Es ist genau diese Qualität, die Leonardo Genoni zum siebenfachen Meister-Goalie hat wachsen lassen und grosse Torhüter auszeichnet. Der Zürcher Simon Hrubec zeigt diese Qualität ebenso wie auch Connor Hughes im Tor des HC Lausanne. Deshalb dürfen vor der Finalissima vom Dienstag noch beide auf den Titel hoffen.

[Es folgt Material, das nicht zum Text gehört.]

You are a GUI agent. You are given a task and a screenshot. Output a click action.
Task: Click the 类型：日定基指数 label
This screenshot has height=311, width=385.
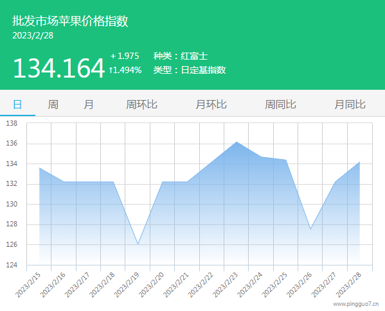pyautogui.click(x=190, y=70)
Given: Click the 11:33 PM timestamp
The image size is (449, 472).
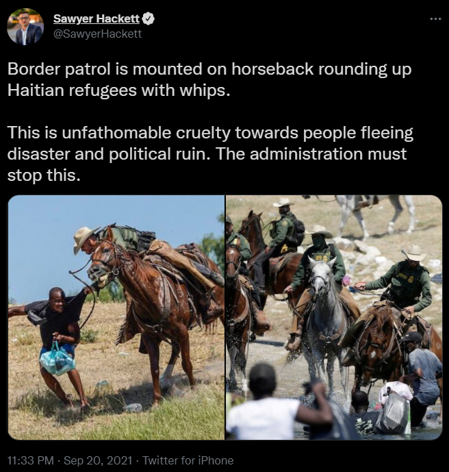Looking at the screenshot, I should coord(30,460).

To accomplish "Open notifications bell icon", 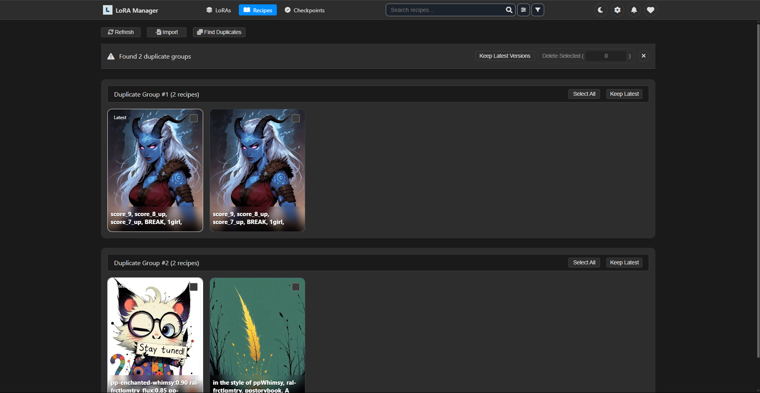I will pyautogui.click(x=634, y=10).
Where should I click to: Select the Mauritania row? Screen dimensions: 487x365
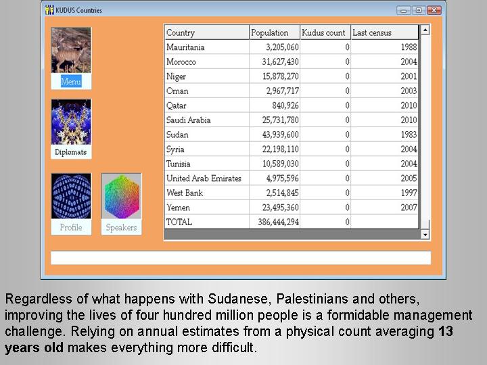[206, 47]
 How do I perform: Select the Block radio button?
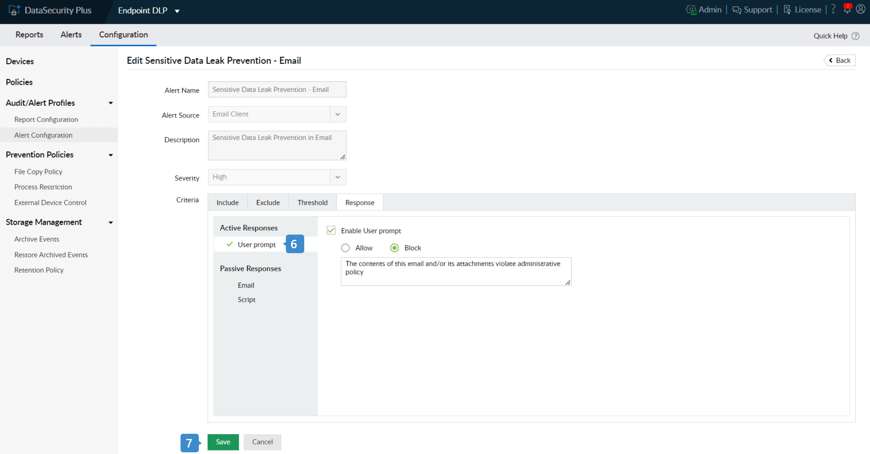click(x=394, y=248)
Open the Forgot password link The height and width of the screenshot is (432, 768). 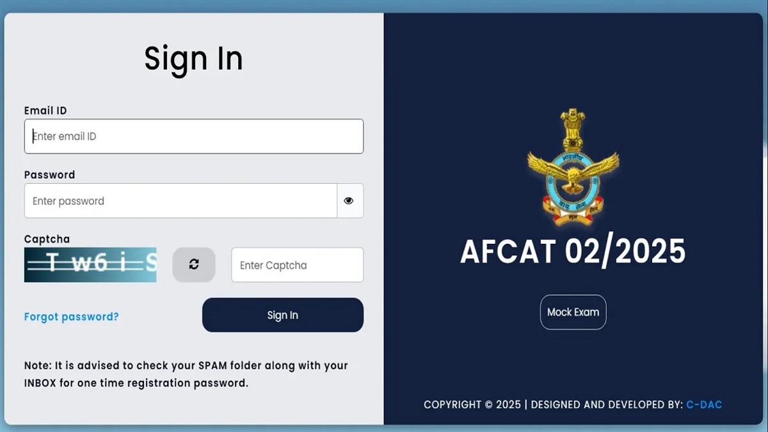[71, 316]
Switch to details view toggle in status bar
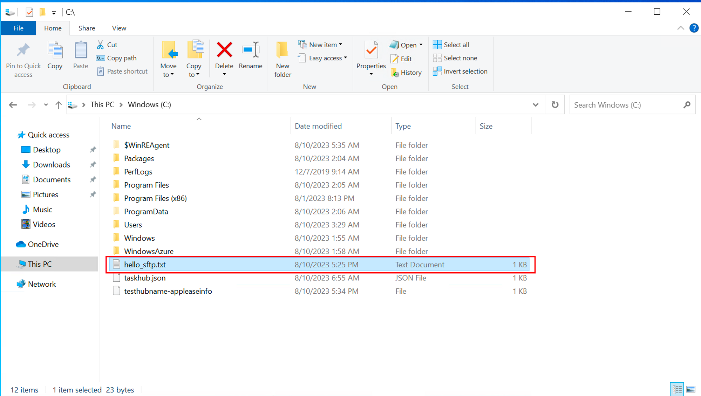 677,389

Die besten Torhüter der Schweizer Play-off-Geschichte

Leonardo Genoni: 7 Titel

Auf der Suche nach dem besten Torhüter der Schweizer Play-off-Geschichte führt kein Weg an Leonardo Genoni vorbei. Der 36-jährige Zürcher war mit dem HC Davos (2009, 2011, 2015), dem SC Bern (2017, 2019) und dem EV Zug (2021, 2022) bisher sieben Mal Meister. Bei jedem der Titel war er eine, wenn nicht die Schlüsselfigur. Nachdem sein Team in der Finalserie 2022 gegen die ZSC Lions 0:3 in Rückstand geraten war, liess er in den folgenden vier Partien nur noch drei Gegentreffer zu. Kein anderer liest das Spiel besser als der Stoiker vom Zürichsee.

Renato Tosio: 4 Titel

Der 59-jährige Bündner war kein Stilist. Er pflegte sein Tor mit wilden Sprüngen und hektischen Paraden zu verteidigen. Diese Woche witzelte er: «Wenn du dich flach aufs Eis legst, dann geht dir zumindest keine Scheibe unten durch.» Tosio war der Baumeister von vier Meistertiteln des SC Bern (1979, 1981, 1992, 1997). Daneben war Tosio einer der grössten Entertainer und ein Publikumsliebling seiner Zeit. Auf vier Titel brachte es auch Tosios grosser Gegenspieler, der Klotener Reto Pavoni (1993, 1994, 1995, 1996).

Ari Sulander: 3 Titel

Der Finne war seiner Zeit zwei Jahrzehnte voraus. Er etablierte sich als erster Goalie mit ausländischer Lizenz in der Schweiz. Sulander kam 1998 als finnischer Nationaltorhüter nach Zürich und war der wahrscheinlich beste Transfer des langjährigen Sportchefs Simon Schenk und eine Schlüsselfigur in der Entwicklung des ZSC, vom Lift- zum Vorzeigeklub. Sulander gewann mit den Lions drei Titel (2000, 2001, 2008) und die Champions-Hockeys-League (2008). In dieser Saison baute die halbe Liga (7 Klubs) zumindest teilweise auf einen Torhüter mit Ausländerlizenz.

Marco Bührer: 4 Titel

Der Bülacher aus der Nachwuchsabteilung des EHC Kloten hatte die undankbare Aufgabe, die Legende Tosio in Bern abzulösen. Im Buch «Direktabnahme» erzählt er, wie ihm bei dessen Abschiedsspiel, als fast 16 000 Zuschauer den Bündner feierten, erstmals dämmerte, was für eine Aufgabe er sich aufgeladen habe. Bührer überzeugte die Skeptiker mit drei Titeln (2004, 2010, 2013), einen vierten gewann er 2016 körperlich angeschlagen als Back-up des Tschechen Jakub Stepanek.